Windows 7 release nears
While most reviewers are going to wait until Windows 7 is released on Oct. 22 before reviewing Microsoft's latest operating system, a lot of information has been leaked recently and some of it is not good.
For example, Cnet.com reported that in early tests Windows 7 is not faster to boot than Windows Vista, despite some claims to the contrary. That's bad news, as watching Vista boot is like watching your grandma program a VCR.

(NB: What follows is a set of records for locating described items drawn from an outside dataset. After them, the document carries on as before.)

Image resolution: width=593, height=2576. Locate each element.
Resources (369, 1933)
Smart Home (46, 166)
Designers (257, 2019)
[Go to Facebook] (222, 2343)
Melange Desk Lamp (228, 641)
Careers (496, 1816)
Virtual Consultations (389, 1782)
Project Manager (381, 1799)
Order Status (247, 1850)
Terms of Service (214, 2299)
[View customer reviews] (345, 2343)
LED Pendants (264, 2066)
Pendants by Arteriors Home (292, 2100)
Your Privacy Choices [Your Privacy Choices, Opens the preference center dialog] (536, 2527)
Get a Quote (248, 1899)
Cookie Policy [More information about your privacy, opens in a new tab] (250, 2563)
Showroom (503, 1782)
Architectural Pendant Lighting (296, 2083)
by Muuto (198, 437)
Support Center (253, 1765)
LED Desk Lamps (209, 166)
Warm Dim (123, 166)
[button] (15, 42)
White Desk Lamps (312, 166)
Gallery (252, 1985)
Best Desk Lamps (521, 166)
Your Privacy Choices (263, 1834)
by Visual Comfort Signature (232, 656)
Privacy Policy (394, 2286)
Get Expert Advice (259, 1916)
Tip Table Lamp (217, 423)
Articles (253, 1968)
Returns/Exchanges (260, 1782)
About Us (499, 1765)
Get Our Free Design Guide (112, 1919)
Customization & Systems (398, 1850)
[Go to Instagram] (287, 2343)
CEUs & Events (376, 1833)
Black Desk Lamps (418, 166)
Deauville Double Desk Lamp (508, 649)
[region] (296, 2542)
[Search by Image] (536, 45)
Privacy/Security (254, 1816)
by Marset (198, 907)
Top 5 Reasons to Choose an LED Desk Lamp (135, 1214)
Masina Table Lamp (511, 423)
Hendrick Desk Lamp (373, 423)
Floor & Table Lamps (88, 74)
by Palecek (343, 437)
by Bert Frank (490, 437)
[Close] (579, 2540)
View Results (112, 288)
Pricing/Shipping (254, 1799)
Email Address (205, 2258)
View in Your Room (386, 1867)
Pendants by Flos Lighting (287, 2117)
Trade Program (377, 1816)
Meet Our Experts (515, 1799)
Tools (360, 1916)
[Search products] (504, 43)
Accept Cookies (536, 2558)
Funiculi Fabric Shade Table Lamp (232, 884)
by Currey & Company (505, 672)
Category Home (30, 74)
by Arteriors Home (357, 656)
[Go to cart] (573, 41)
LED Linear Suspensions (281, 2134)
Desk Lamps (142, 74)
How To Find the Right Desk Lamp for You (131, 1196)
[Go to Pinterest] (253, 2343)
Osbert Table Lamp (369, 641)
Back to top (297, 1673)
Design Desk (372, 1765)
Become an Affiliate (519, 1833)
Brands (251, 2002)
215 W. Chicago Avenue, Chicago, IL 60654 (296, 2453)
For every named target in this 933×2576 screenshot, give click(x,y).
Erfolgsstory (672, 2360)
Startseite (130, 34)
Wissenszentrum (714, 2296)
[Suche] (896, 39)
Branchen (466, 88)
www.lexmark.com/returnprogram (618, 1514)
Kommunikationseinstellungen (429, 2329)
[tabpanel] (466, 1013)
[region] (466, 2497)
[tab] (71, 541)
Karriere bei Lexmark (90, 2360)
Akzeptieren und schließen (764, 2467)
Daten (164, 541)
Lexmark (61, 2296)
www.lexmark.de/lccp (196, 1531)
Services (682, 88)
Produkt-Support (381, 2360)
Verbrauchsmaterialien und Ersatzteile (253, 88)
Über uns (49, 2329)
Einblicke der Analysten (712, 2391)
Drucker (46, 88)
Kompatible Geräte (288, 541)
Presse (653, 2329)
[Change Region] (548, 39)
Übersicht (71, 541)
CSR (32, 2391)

It may appear to load faster because your desktop appears faster, but testers were measuring how long it took for your computer to become usable and it was in the range of a minute and a half compared to just over a minute for Vista. One machine also got slower as time went on, presumably as more applications and widgets are added to the boot list.
But while some negative press is out there the tech reviewer from the Wall Street Journal was all smiles, and titled his review "A Windows to Help You Forget," with the opening line of "In just two weeks... Microsoft's long operating-system nightmare will be over."
The reviewer tested the final version of Windows 7 on several different machines after playing around with the beta and release candidate versions for nine months, and came to the conclusion that, "It is the best version of Windows Microsoft has produced. It's a boost to productivity and a pleasure to use."
There were a few negative points - the long installation, troubles upgrading from XP, too many editions at launch creating confusion and a stripped-down suite of applications - presumably to keep the anti-trust lawyers at bay. Some people won't mind that last point. Microsoft is famous for bundling software with other software you don't want quite as much, but they left out things like e-mail, photo organizing, video editing, address book and calendar. You can download these things from Microsoft, but that takes more time.
Another negative, as I see it, is the fact that Windows 7 doesn't come bundled with Security Essentials, a free anti-virus, spyware and malware program that is getting great reviews. You have to download that separately as well, and this should probably be the first thing you do when you unbox Windows 7.
Some features the Wall Street Journal reviewed I wasn't aware of. As someone who usually has about 20 different windows open features like the reworked Task Bar will get a lot of use, as will the Jump Lists that link you to frequent actions and files while booting programs. There's also a feature called Snap. Drag any file to the top of the screen and it will open in full screen mode. Drag any file to the side of the screen and it will open in a half-screen window. It you grab the top of a window with your mouse and "shake" it by moving your mouse back and forth it will make all the other windows disappear until they're recalled.
There's a lot more to be written about Windows 7. Check back in two weeks after the Oct. 22 launch.